→ **EXERCISE**
Every line from the first record below down to the line that includes "Task: Click the" must be reproduced exactly; the pictures are not.

[Stored data entries]
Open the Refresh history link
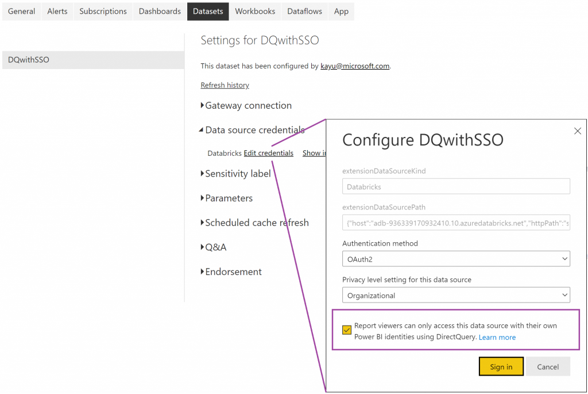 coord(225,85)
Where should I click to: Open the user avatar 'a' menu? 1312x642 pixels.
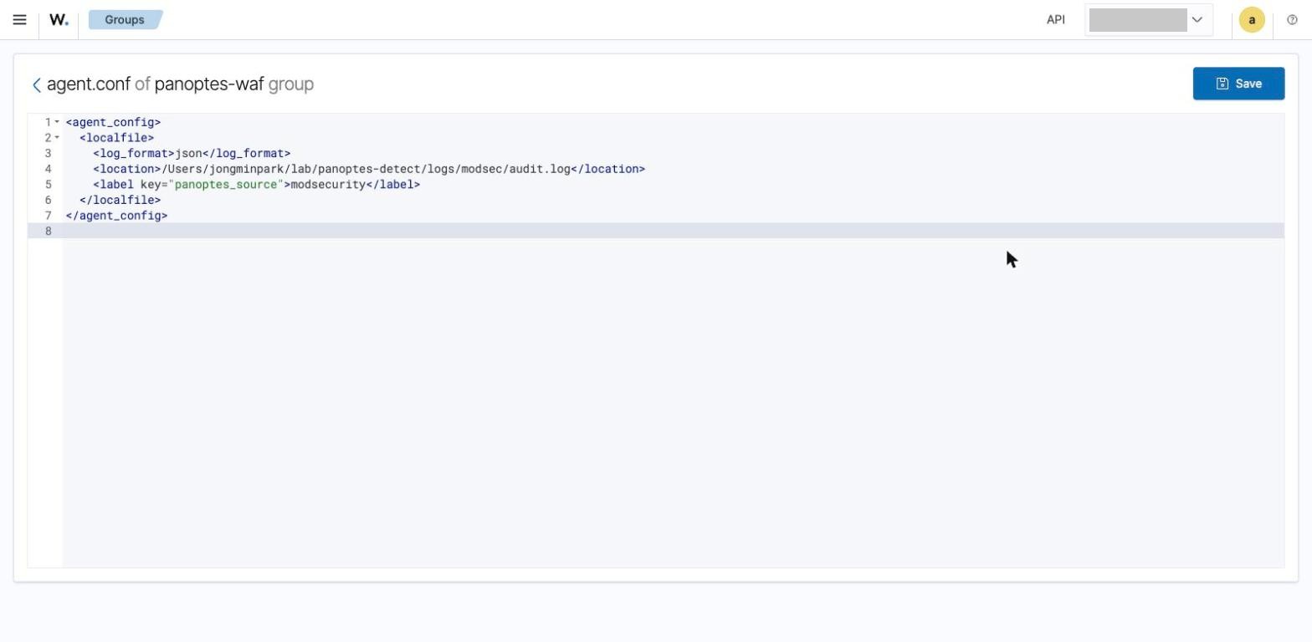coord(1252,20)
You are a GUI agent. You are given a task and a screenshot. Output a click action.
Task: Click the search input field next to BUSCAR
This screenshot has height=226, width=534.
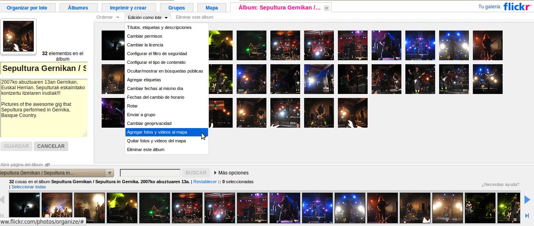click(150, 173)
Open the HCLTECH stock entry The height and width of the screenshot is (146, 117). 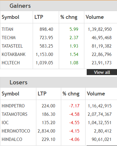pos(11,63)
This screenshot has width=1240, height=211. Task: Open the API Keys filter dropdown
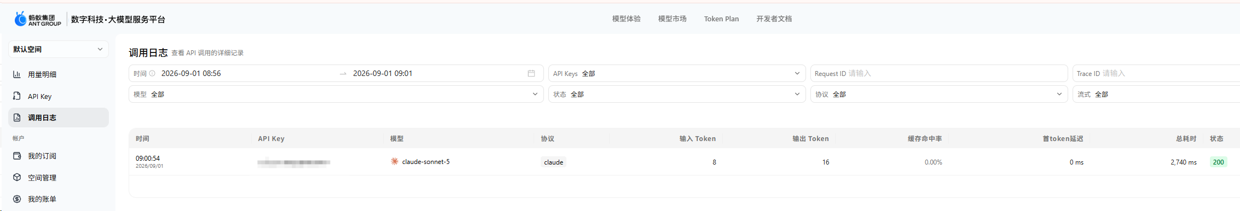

→ **RESPONSE FOR THIS EXERCISE**
Open the Refresh history link
 coord(225,85)
Where should I click to: Open the user avatar 'a' menu? 1312x642 pixels.
coord(1252,20)
You are a GUI agent. You are given a task and a screenshot. Output a click action.
Task: Click the search input field next to BUSCAR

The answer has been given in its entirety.